Die war in der Tat noch nicht die optimale für Urbig, der die Spielzeit mit einem kapitalen Fehler im Spiel gegen den HSV (1:2) unglücklicher kaum beginnen konnte. Der sich dann aber überhaupt nicht davon verunsichern ließ. Urbig glänzt zwar nicht immer, zeigt hier und da Wackler, der Druck beim Traditionsklub ist schließlich auch ein anderer als in Regensburg oder Fürth. Aber er zeigt stets auch sein großes Potenzial als kompletter Torwart. Er ist stark auf der Linie, ebenso in der Strafraumbeherrschung und vor allem am Ball. Der beidfüßige Keeper erinnert da an den jungen Manuel Neuer, den er als ein Vorbild bezeichnete. Und vielleicht tritt Urbig einmal in dessen – zugegeben – große Fußstapfen. Der Weg ist indes noch weit.
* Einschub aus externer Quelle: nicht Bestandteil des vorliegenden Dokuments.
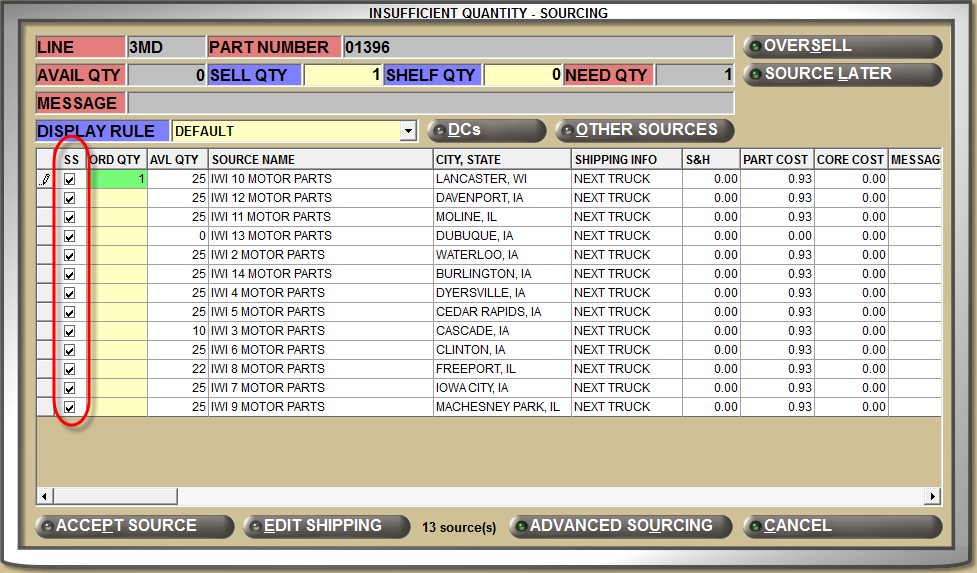
Task: Toggle SS checkbox for IWI 9 Motor Parts
Action: pos(70,407)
„Für Jonas kann es in seiner Karriere ganz weit nach oben gehen, wenn er weiter beständig an seiner Entwicklung arbeitet. Jonas ist ein kompletter Torhüter, der alles mitbringt, der in allen Bereichen des Torhüterspiels herausragend talentiert und dazu für sein junges Alter auch mental ungemein stark ist“, weiß Keller natürlich, was für ein Talent der FC hat. Und das natürlich auch bei anderen Klubs, Top-Klubs, große Begehrlichkeiten weckt.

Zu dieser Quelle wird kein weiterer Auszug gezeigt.